Re: American Cultural Empire Building

Florin Jurcovici (mailto:fljurcovici@MB.SOROSTM.RO)
Tue, 3 Jun 1997 20:35:22 +0400

Message-ID:  <ANAY3MtWsK@mb.sorostm.ro>
Date:         Tue, 3 Jun 1997 20:35:22 +0400
From: Florin Jurcovici <mailto:fljurcovici@MB.SOROSTM.RO>
Subject:      Re: American Cultural Empire Building
To: mailto:DEVEL-L@AMERICAN.EDU

J. Sanford wrote:
> I suppose the best solution would be to
> make sure young people have no money to spend for a couple decades. That
> would dry it up. But that would be very hard to do.
If young people would get the education and the possibility to gain satisfaction from other cultural products, they would spend their money on these other cultural products. However, cultural products of the sort You would call valuable are usually everywhere in the world more expensive than what You think is not representing american values.
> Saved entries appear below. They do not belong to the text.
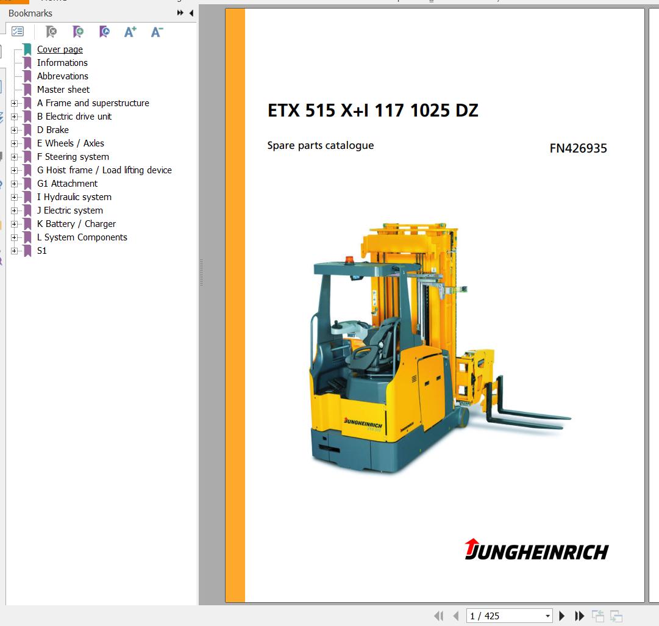Decrease bookmark font size with A-

pos(157,32)
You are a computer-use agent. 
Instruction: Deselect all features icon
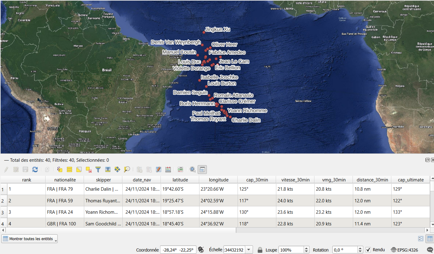coord(89,169)
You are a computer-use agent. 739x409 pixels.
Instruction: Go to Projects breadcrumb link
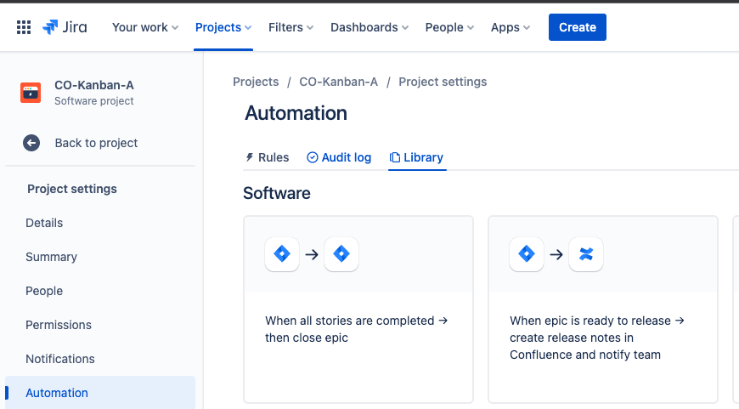(256, 82)
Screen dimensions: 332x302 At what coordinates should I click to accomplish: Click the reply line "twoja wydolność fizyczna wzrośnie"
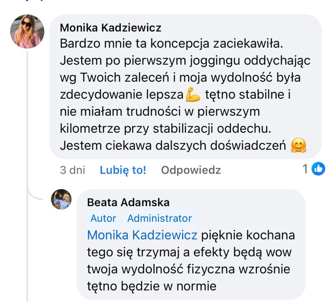click(188, 269)
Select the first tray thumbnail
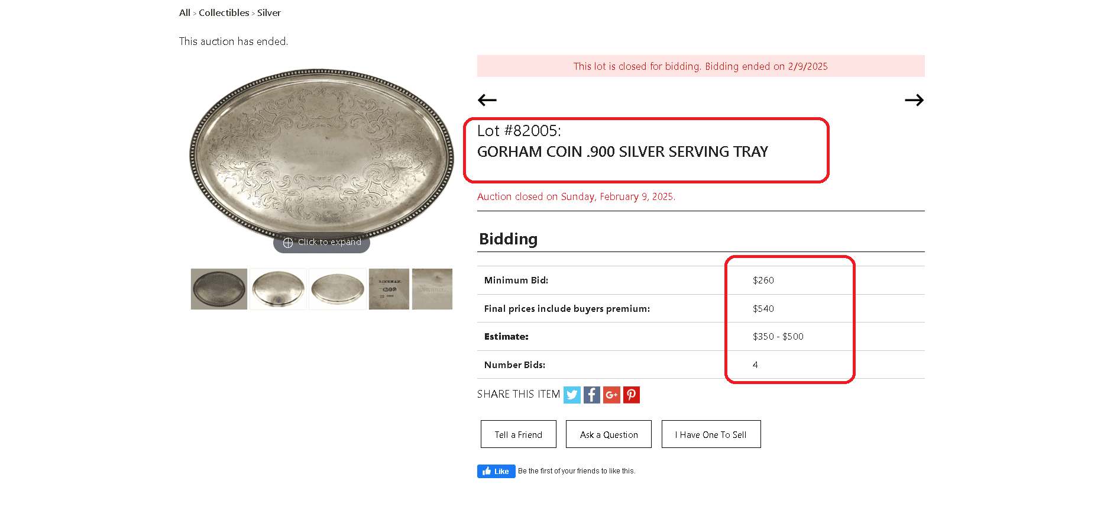The width and height of the screenshot is (1094, 532). pos(219,289)
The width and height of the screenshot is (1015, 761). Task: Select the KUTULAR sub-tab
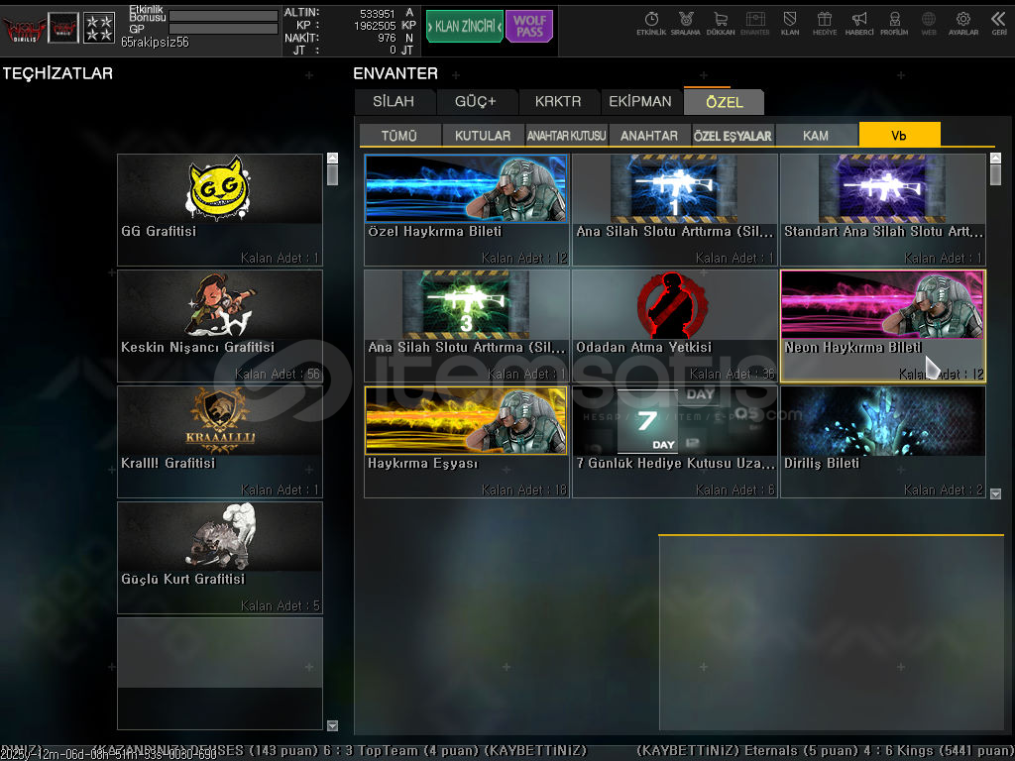point(483,136)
> I think that, if you want to preserve your local culture and keep out the
> importation of foreign culture, you are going to need to persuade young people
> not to listen to rock music, children not to like Disney cartoons, and others
> not to want to see and hear the products of foreign culture.
Local culture is preserved if people find out it fits their needs more than foreign culture. We romanians are usually quite happy to enjoy any sort of cultural experience. We also have our own rock music, so this is not the point. But there are a lot of factors that favorize the import of culture, altough (at least in Romania) this doesn't destroy the romanian local culture. At the first there is the money. Any artist has to live on something. Even if I like his music, or his paintings, or what he/she would produce, if I cannot afford to buy it, this person won't produce anymore. The second is the quantity. If I produce 10 movies, and another guy makes 1000, and they all go to the same market, than much more culture from this other guy will be consumed. In time, my production will become unimportant. Besides, if this other guy has the possibility to provide a wider market with his products than I am, I become even more unimportant. More, since I am a local culture producer, most often my products are linked to the local cultural, social and so on context, so this is another reason why my products won't go to another market than the local one. this is also a reason why those movies with too much violence, too much sex, superficial and so on will pass on ore markets than valuable (I won't define "valuable") products. So, in the end, nobody is represented by these superficial, unvaluable cultural products, but they sell good. In particular, I think that american actors are playing quite well. It's a pity that they are most of the times playing in movies I don't like too much. For instance, "The Silence of the Lambs" was played extraordinary, but I cannot find too much deepness or concern with human values in it. Think of the money that went into this film. Which producers except an american one would be able to raise this money for only a movie? Even if there would be someone, he would make a bad deal by this, because he wouldn't have the same market as the producers in Hollywood. A good american movie I saw in the last few months is the one made by the ex-Yugoslavian kusturica, I just cannot remember the name of the film. Why did it have to be a foreigner to make a good film at Hollywood? That's a question for you americans, for me it's only important I liked the film. To notice: the whole movie was entirely based on the american social, cultural and so on context.